- What you have to do -
Transcribe, with complete accuracy, all of the entries below except for the pictures.

- Given records -

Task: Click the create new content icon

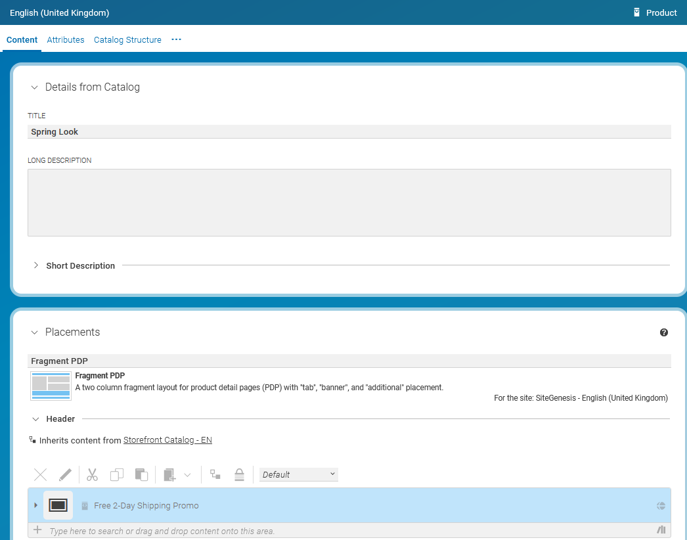Action: (170, 474)
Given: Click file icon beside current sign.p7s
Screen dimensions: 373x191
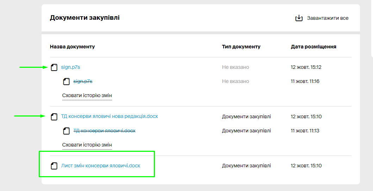Looking at the screenshot, I should (54, 67).
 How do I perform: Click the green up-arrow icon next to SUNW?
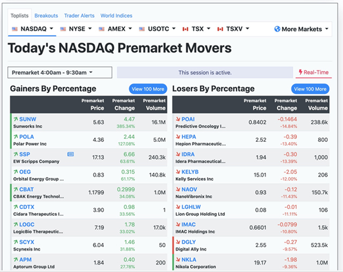(x=16, y=119)
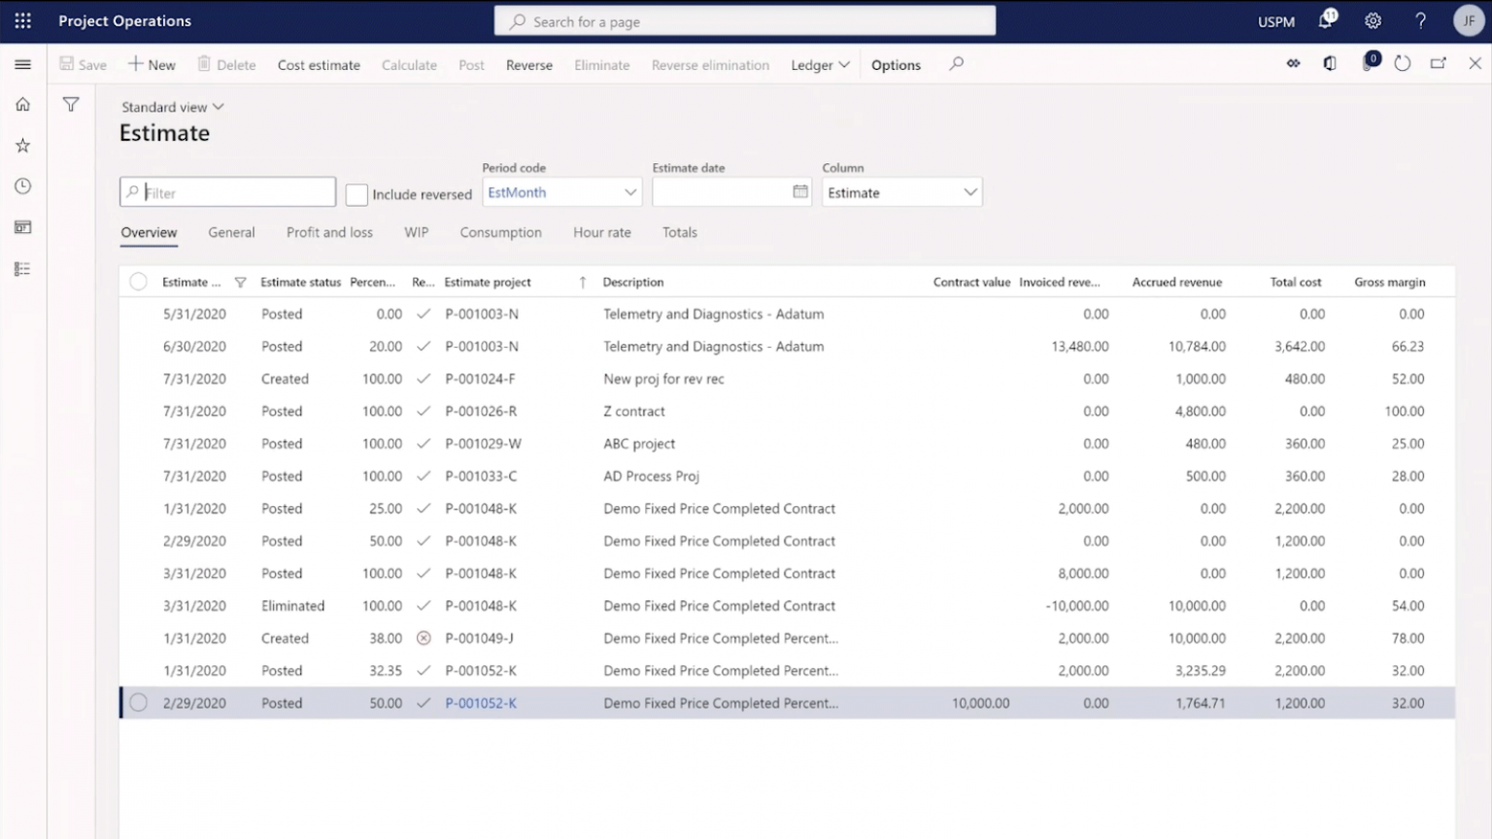The width and height of the screenshot is (1492, 839).
Task: Open the attachments icon showing zero documents
Action: [x=1370, y=63]
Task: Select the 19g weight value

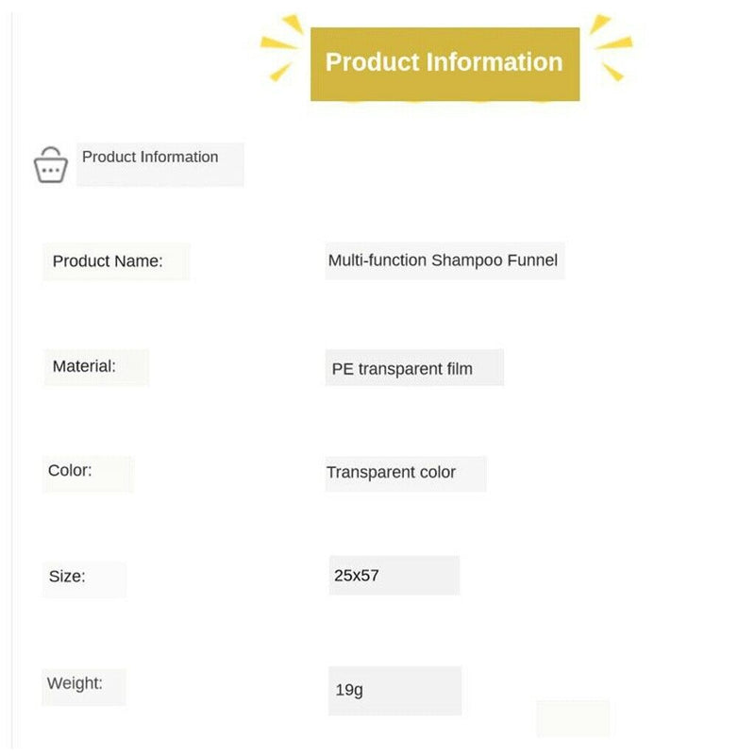Action: [349, 690]
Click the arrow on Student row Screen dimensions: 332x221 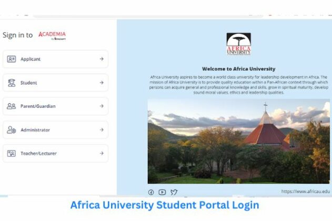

- Answer box -
Task: Click the create new content icon

Action: (170, 474)
Given: Click file icon beside current sign.p7s
Screen dimensions: 373x191
Looking at the screenshot, I should (54, 67).
 How do I perform: Click the green up-arrow icon next to SUNW?
(x=16, y=119)
The width and height of the screenshot is (1492, 839).
Task: Open the attachments icon showing zero documents
Action: [x=1370, y=63]
Task: Select the 19g weight value

Action: [349, 690]
Click the arrow on Student row Screen dimensions: 332x221 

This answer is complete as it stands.